- [What you need to do] Start at the top line and retype the data exactly through to the end.

*** Material for this exercise ***

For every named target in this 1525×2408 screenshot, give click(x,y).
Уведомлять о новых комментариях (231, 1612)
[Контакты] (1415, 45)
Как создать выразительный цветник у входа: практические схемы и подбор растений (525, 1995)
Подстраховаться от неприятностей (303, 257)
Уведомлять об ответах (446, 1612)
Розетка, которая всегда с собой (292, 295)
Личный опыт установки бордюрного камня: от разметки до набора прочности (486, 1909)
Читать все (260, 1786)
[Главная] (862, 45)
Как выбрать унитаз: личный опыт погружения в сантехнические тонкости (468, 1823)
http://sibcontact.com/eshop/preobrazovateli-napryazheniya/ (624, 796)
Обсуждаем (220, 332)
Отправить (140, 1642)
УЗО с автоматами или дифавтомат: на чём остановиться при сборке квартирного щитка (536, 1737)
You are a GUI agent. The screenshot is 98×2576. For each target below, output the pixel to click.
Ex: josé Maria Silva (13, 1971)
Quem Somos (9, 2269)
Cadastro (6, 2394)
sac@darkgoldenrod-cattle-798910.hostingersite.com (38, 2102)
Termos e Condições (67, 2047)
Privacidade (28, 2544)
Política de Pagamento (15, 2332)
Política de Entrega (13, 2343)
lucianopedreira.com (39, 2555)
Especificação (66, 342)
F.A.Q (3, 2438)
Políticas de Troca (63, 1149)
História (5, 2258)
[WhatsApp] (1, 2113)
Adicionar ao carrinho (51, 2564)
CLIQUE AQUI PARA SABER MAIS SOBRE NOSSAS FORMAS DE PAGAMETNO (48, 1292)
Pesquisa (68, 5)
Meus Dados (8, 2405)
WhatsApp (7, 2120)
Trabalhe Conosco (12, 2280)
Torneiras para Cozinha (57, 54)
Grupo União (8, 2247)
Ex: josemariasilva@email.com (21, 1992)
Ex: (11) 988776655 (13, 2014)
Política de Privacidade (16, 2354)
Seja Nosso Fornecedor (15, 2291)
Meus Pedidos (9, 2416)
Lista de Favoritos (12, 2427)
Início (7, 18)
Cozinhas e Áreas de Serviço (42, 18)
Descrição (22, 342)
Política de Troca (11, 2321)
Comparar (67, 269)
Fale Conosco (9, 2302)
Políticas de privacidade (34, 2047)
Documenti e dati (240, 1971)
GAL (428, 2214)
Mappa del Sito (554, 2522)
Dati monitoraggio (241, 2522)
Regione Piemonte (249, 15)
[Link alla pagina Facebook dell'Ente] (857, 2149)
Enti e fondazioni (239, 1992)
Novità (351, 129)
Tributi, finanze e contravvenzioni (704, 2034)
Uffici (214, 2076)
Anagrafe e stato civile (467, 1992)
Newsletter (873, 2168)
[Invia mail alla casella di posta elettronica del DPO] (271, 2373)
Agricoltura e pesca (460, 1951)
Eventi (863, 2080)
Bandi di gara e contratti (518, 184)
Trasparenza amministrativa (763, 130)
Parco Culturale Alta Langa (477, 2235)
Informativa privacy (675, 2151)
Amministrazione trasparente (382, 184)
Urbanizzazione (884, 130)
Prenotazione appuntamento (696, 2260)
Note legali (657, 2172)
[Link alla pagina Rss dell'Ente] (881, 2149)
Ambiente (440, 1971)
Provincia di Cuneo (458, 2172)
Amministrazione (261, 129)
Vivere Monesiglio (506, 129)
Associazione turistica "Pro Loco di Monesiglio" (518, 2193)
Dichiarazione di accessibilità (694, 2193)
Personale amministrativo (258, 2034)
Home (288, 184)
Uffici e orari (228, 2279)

*** End of Material for this exercise ***

- [Written answer]
For every named target in this 1525×2408 screenshot, give click(x,y).
Уведомлять о новых комментариях (231, 1612)
[Контакты] (1415, 45)
Как создать выразительный цветник у входа: практические схемы и подбор растений (525, 1995)
Подстраховаться от неприятностей (303, 257)
Уведомлять об ответах (446, 1612)
Розетка, которая всегда с собой (292, 295)
Личный опыт установки бордюрного камня: от разметки до набора прочности (486, 1909)
Читать все (260, 1786)
[Главная] (862, 45)
Как выбрать унитаз: личный опыт погружения в сантехнические тонкости (468, 1823)
http://sibcontact.com/eshop/preobrazovateli-napryazheniya/ (624, 796)
Обсуждаем (220, 332)
Отправить (140, 1642)
УЗО с автоматами или дифавтомат: на чём остановиться при сборке квартирного щитка (536, 1737)
You are a GUI agent. The screenshot is 98×2576. For each target below, output the pixel to click.
Ex: josé Maria Silva (13, 1971)
Quem Somos (9, 2269)
Cadastro (6, 2394)
sac@darkgoldenrod-cattle-798910.hostingersite.com (38, 2102)
Termos e Condições (67, 2047)
Privacidade (28, 2544)
Política de Pagamento (15, 2332)
Política de Entrega (13, 2343)
lucianopedreira.com (39, 2555)
Especificação (66, 342)
F.A.Q (3, 2438)
Políticas de Troca (63, 1149)
História (5, 2258)
[WhatsApp] (1, 2113)
Adicionar ao carrinho (51, 2564)
CLIQUE AQUI PARA SABER MAIS SOBRE NOSSAS FORMAS DE PAGAMETNO (48, 1292)
Pesquisa (68, 5)
Meus Dados (8, 2405)
WhatsApp (7, 2120)
Trabalhe Conosco (12, 2280)
Torneiras para Cozinha (57, 54)
Grupo União (8, 2247)
Ex: josemariasilva@email.com (21, 1992)
Ex: (11) 988776655 (13, 2014)
Política de Privacidade (16, 2354)
Seja Nosso Fornecedor (15, 2291)
Meus Pedidos (9, 2416)
Lista de Favoritos (12, 2427)
Início (7, 18)
Cozinhas e Áreas de Serviço (42, 18)
Descrição (22, 342)
Política de Troca (11, 2321)
Comparar (67, 269)
Fale Conosco (9, 2302)
Políticas de privacidade (34, 2047)
Documenti e dati (240, 1971)
GAL (428, 2214)
Mappa del Sito (554, 2522)
Dati monitoraggio (241, 2522)
Regione Piemonte (249, 15)
[Link alla pagina Facebook dell'Ente] (857, 2149)
Enti e fondazioni (239, 1992)
Novità (351, 129)
Tributi, finanze e contravvenzioni (704, 2034)
Uffici (214, 2076)
Anagrafe e stato civile (467, 1992)
Newsletter (873, 2168)
[Invia mail alla casella di posta elettronica del DPO] (271, 2373)
Agricoltura e pesca (460, 1951)
Eventi (863, 2080)
Bandi di gara e contratti (518, 184)
Trasparenza amministrativa (763, 130)
Parco Culturale Alta Langa (477, 2235)
Informativa privacy (675, 2151)
Amministrazione trasparente (382, 184)
Urbanizzazione (884, 130)
Prenotazione appuntamento (696, 2260)
Note legali (657, 2172)
[Link alla pagina Rss dell'Ente] (881, 2149)
Ambiente (440, 1971)
Provincia di Cuneo (458, 2172)
Amministrazione (261, 129)
Vivere Monesiglio (506, 129)
Associazione turistica "Pro Loco di Monesiglio" (518, 2193)
Dichiarazione di accessibilità (694, 2193)
Personale amministrativo (258, 2034)
Home (288, 184)
Uffici e orari (228, 2279)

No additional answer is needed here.